For ecological research purposes, a tracking device has been attached to some individuals on a migratory flock. The goal of this project is to construct the migration routes of these birds, by interpolating the signals obtained from the tracking device. CourseNana.COM

2 Detailed description

2.1 Method

The device attached to the birds sends information about, times as a matrix of the form: among other parameters, their positions at different CourseNana.COM

The pair (x(t), y(t)) describes a parametric curve corresponding to the path followed by the member of the flock, which we are interested in. To find it, we will use polynomial interpolation to get a description of the evolution of the variables x and y with respect to t, and evaluate it at different times in the interval [t0 , tn ]. CourseNana.COM

2.1.1 First Approach: Polynomial Interpolation

One option that we have is to construct a single polynomial that interpolates all n nodes. More specifically, you have to code a routine that uses the (forward) divided difference method to compute the coefficients in the Newton form corresponding to a general set of interpolation nodes (ti , f (ti )), and another routine that evaluates the interpolating polynomial using the nested multiplication, i.e., a generalization of Horner’s method with various points (refer to Lecture 18): Pn (t) = (· · · (f [t0 , t1 , . . . , tn ](t − tn−1 ) + f [t0 , . . . , tn−1 ])(t − tn−2 ) · · · )(t − t0 ) + f [t0 ]. Then, a main function, which has the information of the tracking device, uses the previous routine with the first two columns (ti , xi ) to find the interpolation polynomial Pnx (t) that for each time t will give us the x coordinate of the position, and again with the first and third columns (ti , yi ) to find the interpolation polynomial Pny (t) that for each time t will give us the y coordinate. Once you have the coefficients of the polynomials, evaluate the both polynomials at the testing points τ0 , . . . , τm−1 to get the points in the path. Save the polynomial coefficients in the form CourseNana.COM

x[t0 , . . . , tn ] y[t0 , . . . , tn ] CourseNana.COM

2.1.2 Second Approach: Cubic Spline Interpolation

As you can see by plotting the results, sometimes the error is quite large near the boundaries of the interval [t0 , tn−1 ], and grows fast as we increase the number of points (see the second question in the implementation part). To handle this, we consider the cubic spline interpolant which is a piecewise function of the form t ∈ [t0 , t1 ] CourseNana.COM

sn−1 (t) t ∈ [tn−1 , tn ] CourseNana.COM

By the definition, the cubic spline S(t) satisfies the following conditions a.
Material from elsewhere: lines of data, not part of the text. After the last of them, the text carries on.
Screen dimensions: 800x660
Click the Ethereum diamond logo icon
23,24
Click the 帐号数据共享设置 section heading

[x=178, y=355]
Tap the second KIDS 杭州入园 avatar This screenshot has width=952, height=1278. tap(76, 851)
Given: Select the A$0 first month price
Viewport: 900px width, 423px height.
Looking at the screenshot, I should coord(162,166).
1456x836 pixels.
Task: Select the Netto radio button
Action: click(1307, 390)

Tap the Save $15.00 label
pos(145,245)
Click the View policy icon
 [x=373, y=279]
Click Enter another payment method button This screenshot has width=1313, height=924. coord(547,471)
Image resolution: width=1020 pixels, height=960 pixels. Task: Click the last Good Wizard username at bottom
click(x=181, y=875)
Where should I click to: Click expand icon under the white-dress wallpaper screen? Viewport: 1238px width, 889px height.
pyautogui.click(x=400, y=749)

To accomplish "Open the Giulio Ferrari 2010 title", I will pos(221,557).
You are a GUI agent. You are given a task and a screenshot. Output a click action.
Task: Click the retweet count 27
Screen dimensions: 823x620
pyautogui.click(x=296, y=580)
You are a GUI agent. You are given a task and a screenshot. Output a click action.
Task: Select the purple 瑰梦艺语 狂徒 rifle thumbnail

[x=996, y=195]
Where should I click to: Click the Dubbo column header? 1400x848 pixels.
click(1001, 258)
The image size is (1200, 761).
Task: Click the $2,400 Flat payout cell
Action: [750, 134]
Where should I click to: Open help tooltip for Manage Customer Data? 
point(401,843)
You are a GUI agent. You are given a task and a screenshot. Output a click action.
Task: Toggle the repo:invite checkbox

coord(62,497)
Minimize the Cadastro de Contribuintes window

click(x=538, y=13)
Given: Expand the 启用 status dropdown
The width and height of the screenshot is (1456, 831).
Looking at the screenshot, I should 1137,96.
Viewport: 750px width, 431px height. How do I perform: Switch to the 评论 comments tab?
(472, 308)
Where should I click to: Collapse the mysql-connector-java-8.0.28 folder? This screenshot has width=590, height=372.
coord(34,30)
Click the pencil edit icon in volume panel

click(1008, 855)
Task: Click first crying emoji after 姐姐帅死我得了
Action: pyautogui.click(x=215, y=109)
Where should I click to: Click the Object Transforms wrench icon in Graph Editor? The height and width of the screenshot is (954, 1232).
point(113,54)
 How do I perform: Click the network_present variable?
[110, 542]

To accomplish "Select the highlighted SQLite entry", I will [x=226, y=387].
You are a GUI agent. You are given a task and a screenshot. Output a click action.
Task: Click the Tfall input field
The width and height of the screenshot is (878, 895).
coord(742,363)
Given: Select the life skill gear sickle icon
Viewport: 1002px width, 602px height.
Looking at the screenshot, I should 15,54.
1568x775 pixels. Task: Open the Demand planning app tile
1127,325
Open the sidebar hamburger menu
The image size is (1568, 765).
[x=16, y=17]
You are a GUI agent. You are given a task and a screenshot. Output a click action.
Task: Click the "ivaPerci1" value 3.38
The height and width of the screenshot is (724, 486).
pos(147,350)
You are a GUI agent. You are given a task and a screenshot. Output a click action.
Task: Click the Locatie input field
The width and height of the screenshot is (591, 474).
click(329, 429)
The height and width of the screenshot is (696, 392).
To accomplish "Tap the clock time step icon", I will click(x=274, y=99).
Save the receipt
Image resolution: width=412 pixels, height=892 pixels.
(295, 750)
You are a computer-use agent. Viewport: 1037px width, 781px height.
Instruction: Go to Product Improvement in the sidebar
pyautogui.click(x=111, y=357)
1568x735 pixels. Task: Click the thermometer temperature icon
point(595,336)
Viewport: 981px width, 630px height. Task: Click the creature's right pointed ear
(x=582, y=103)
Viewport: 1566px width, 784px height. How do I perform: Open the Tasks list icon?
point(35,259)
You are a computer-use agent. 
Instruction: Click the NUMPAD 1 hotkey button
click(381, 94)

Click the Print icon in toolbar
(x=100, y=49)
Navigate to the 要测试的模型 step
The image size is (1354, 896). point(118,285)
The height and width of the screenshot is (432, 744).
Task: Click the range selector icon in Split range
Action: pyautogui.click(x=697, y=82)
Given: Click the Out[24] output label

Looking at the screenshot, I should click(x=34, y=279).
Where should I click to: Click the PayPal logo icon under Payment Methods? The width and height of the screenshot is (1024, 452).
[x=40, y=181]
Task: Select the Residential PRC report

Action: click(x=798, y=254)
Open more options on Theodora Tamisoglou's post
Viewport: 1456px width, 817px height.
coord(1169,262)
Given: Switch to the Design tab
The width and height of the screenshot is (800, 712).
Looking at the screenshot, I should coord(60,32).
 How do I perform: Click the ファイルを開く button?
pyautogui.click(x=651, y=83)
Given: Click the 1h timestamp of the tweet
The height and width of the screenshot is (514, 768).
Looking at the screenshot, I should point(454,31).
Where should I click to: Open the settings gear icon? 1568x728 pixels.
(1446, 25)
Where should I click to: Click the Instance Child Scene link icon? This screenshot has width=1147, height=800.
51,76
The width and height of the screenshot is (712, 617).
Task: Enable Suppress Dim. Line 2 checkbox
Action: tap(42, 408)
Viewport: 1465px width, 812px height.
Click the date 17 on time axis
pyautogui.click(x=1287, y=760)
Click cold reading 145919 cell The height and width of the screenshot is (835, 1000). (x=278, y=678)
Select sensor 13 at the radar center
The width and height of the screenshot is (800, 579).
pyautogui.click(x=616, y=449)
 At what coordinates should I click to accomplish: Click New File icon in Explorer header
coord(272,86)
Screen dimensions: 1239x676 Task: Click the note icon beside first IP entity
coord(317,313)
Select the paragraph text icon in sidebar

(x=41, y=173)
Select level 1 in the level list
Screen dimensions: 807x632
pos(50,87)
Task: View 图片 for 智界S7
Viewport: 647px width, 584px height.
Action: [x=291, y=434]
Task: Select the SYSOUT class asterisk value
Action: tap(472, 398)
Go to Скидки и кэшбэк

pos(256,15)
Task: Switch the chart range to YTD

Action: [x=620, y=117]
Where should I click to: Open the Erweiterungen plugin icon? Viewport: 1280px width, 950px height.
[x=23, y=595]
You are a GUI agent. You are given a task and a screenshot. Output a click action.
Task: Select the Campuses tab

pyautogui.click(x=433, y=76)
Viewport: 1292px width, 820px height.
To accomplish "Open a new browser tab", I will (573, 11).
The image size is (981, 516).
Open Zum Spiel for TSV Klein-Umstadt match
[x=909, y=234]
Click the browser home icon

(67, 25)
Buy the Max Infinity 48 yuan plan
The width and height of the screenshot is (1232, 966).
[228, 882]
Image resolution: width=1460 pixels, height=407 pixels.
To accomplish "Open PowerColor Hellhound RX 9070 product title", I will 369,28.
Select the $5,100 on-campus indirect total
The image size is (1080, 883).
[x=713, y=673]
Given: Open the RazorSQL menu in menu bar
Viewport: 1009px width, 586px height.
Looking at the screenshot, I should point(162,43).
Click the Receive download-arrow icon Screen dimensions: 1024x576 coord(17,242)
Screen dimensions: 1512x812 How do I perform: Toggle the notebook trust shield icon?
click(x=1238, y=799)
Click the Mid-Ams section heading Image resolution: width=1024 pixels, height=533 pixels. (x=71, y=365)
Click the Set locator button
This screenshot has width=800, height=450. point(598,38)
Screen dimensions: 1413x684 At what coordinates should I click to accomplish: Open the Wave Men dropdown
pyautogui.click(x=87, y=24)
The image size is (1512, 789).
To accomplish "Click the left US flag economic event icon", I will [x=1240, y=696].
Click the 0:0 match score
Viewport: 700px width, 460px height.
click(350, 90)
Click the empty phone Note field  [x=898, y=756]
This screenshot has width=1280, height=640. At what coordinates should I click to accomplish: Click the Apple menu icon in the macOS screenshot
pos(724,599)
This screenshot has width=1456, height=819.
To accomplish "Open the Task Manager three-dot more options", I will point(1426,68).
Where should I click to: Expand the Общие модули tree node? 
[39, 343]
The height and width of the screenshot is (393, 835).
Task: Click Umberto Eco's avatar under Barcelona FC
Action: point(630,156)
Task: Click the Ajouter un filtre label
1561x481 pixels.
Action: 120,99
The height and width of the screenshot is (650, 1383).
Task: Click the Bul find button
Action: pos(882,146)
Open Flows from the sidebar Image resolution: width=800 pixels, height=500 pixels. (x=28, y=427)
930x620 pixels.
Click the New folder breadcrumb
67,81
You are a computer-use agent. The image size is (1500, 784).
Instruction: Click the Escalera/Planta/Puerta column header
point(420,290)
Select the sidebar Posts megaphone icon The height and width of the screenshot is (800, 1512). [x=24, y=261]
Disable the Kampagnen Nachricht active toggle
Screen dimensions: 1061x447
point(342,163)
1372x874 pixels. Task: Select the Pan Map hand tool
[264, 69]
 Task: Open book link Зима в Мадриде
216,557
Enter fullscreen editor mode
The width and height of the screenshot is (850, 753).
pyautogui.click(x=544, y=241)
The function S(t) restricted on each subinterval [ti , ti+1 ], denoted by si (t), is a cubic polynomial of the form si (t) = yi + bi (t − ti ) + ci (t − ti )2 + di (t − ti )3 CourseNana.COM

for i = 0, 1, . . . , n − 1. CourseNana.COM

b. (i) Natural boundary condition: S ′′ (t0 ) = S ′′ (tn ) = 0. (ii) Clamped boundary condition: S ′ (t0 ) = y0′ CourseNana.COM

and S ′ (tn ) = yn′ . CourseNana.COM

To find the values of bi , ci and di , we denote mi = S ′′ (ti ) for i = 0, . . . n, and hi = ti+1 − ti for i = 0, 1, . . . , n − 1. After applying the interpolation conditions and continuity of the spline at the interior nodes, we have hi (mi+1 + 2mi yi+1 − yi The second derivatives m0 , . . . , mn at nodes can be obtained by solving the following tridiagonal linear system Am = r CourseNana.COM

for i = 1, . . . , n − 1. CourseNana.COM

In addition, if the natural boundary condition is applied, then µ0 = λn−1 = 0, r0 = rn = 0, m0 = mn = 0. CourseNana.COM

If a clamped boundary condition is applied, then Again, we want to find the corresponding cubic splines for the x and y coordinates respectively and save all coefficients in the form: CourseNana.COM

As long as the coefficients are available, we evaluate S x and S y at the test points τ0 . . . τm−1 to find the path. CourseNana.COM

2.2 Routines

You have to code: CourseNana.COM

  1. A routine divdif.m that finds the divided differences (refer to the Coef pseudocode in p.166 of the textbook): function [P, Q] = divdif(x,y)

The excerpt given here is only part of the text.